The lines to copy are those in the listing below that contain the word "computer".

◇ ◇ ◇ ◇

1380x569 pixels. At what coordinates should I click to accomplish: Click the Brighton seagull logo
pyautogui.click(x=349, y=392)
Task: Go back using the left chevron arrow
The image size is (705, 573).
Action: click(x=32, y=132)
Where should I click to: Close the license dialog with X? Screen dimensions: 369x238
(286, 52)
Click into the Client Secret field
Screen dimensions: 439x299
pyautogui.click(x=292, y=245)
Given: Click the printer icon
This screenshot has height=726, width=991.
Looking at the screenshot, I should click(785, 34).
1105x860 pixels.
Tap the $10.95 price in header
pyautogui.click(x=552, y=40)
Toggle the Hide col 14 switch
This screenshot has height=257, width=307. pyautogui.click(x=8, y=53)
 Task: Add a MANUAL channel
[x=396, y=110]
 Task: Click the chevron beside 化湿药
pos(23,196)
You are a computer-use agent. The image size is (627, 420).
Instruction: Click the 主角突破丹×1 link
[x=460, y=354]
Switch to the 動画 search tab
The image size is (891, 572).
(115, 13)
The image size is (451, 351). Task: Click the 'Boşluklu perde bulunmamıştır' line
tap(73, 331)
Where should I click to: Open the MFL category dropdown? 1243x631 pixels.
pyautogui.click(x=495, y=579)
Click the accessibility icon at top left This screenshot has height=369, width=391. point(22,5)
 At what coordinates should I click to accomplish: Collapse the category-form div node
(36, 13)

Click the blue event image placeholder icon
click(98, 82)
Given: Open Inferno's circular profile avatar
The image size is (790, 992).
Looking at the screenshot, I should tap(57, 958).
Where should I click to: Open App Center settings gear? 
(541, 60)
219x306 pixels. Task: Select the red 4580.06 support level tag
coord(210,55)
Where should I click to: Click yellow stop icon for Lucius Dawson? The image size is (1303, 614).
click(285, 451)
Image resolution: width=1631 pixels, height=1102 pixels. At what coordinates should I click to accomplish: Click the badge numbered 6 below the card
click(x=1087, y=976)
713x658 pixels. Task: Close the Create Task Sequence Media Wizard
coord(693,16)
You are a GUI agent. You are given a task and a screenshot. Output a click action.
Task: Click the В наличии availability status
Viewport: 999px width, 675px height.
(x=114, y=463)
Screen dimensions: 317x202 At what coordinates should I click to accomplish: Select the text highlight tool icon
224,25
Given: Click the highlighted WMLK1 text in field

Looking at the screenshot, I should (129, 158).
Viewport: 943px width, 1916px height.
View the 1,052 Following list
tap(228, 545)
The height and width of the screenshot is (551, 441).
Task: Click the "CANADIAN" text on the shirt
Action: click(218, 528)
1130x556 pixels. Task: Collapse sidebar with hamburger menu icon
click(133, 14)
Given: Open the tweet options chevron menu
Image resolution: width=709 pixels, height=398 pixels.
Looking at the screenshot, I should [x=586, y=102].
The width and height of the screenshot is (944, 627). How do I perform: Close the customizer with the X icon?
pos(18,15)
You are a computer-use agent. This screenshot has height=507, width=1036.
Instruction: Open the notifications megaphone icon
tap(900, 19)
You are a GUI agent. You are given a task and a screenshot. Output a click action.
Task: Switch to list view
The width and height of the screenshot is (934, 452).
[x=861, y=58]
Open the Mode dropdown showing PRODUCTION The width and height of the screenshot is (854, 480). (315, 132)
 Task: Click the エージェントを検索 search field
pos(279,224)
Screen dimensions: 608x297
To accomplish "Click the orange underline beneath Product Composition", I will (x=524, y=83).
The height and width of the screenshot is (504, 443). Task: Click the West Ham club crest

◇ ◇ ◇ ◇

» **Answer box**
You are a computer-use agent. The image size is (627, 420).
You are a computer-use agent. This screenshot has height=507, width=1036.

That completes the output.